Tour d'Estrepouy à Gazaupouy dans le Gers

Patrimoine classé Patrimoine défensif Tour

Tour d'Estrepouy

  • D931
  • 32480 Gazaupouy
Crédit photo : MOSSOT - Sous licence Creative Commons
Propriété privée

Frise chronologique

Moyen Âge central
Bas Moyen Âge
Renaissance
Temps modernes
Révolution/Empire
XIXe siècle
Époque contemporaine
1300
1400
1500
1600
1700
1800
1900
2000
1279
Traité d'Amiens
Fin du XIIIe siècle
Construction de la tour
XIVe siècle
Aménagements initiaux
XVIe siècle
Ajout de la tourelle
1982
Classement historique
Aujourd'hui
Aujourd'hui

Patrimoine classé

Tour d'Estrepouy (cad. A 122) : classement par arrêté du 23 novembre 1982

Personnages clés

Philippe Lauzun Historien ayant émis une hypothèse sur la ligne de front formée par ces tours.
Jacques Gardelles Historien ayant contesté l'hypothèse de Philippe Lauzun.

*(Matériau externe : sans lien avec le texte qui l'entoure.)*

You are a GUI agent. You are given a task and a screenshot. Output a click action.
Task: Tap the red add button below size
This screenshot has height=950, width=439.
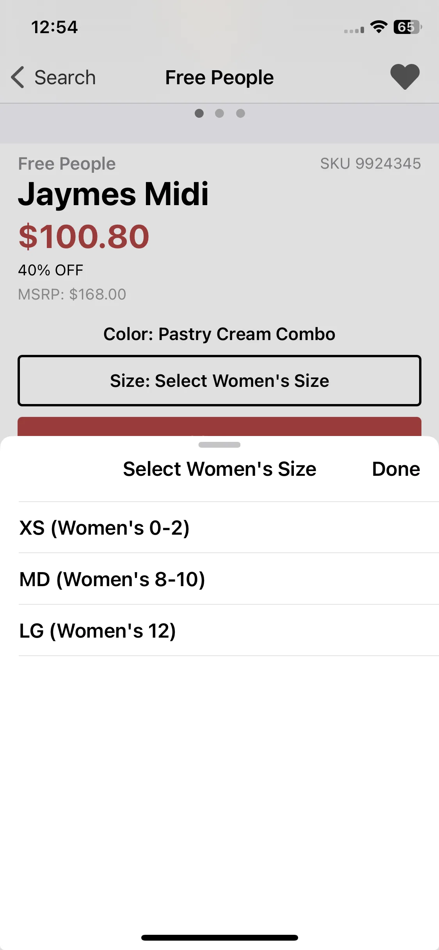coord(219,427)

Origine et histoire de la Tour d'Estrepouy

La tour d'Estrepouy, située au hameau d'Estrepouy sur la D931, à environ 3 km au nord-nord-ouest de Gazaupouy (Gers), est une tour-salle des XIIIe‑XIVe siècles ; les documents anciens donnent parfois la graphie Estrépouy, conforme à la prononciation locale. Elle fut élevée à la fin du XIIIe ou au début du XIVe siècle, après le traité d'Amiens (1279) qui attribuait l'Agenais aux Anglais et motivait l'établissement de tours de guet le long de la frontière. L'hypothèse de Philippe Lauzun selon laquelle ce type de construction formait une sorte de ligne de front a été contestée par des historiens modernes, dont Jacques Gardelles. Il existait probablement une enceinte autour du site, avant et après l'édification de la tour, mais aucun ensemble castral ne justifie l'appellation de donjon parfois employée. La tour a fait l'objet d'aménagements postérieurs, notamment la création d'une tourelle d'angle abritant un escalier, et elle a été classée monument historique par arrêté du 23 novembre 1982.

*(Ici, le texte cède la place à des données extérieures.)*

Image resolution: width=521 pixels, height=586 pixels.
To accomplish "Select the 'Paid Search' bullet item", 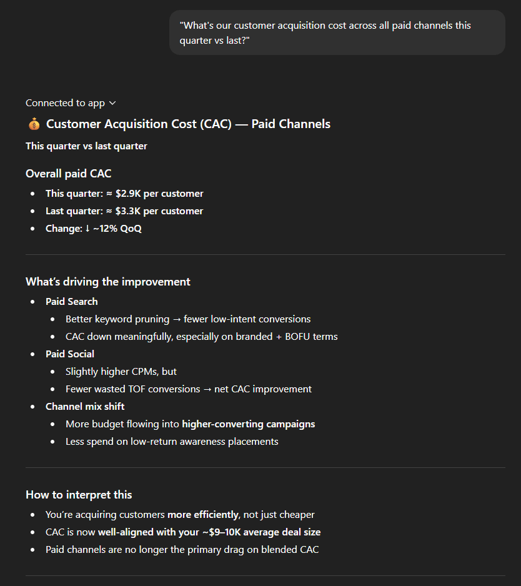I will coord(71,301).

L'édifice a un plan quadrangulaire de 10 mètres sur 14 et s'élève sur une hauteur d'environ 15 mètres ; il comprend quatre niveaux (rez-de-chaussée et trois étages), le dernier, sous combles, ayant servi d'étage d'habitation. Le premier étage est pourvu d'archères, de fenêtres et d'armoires aménagées dans l'épaisseur du mur ; le troisième étage a conservé des baies en arc trilobé et des meurtrières. Le couronnement présente des merlons percés d'archères cruciformes et, au-dessous, une rangée de trous de boulins laisse supposer l'existence de hourds plutôt que de mâchicoulis. L'accès au chemin de ronde se faisait par un escalier à vis en encorbellement, qui part du deuxième étage et est logé dans une tourelle d'angle ajoutée au XVIe siècle ; une petite enceinte accompagnait l'ouvrage, la tour étant implantée à l'un de ses angles.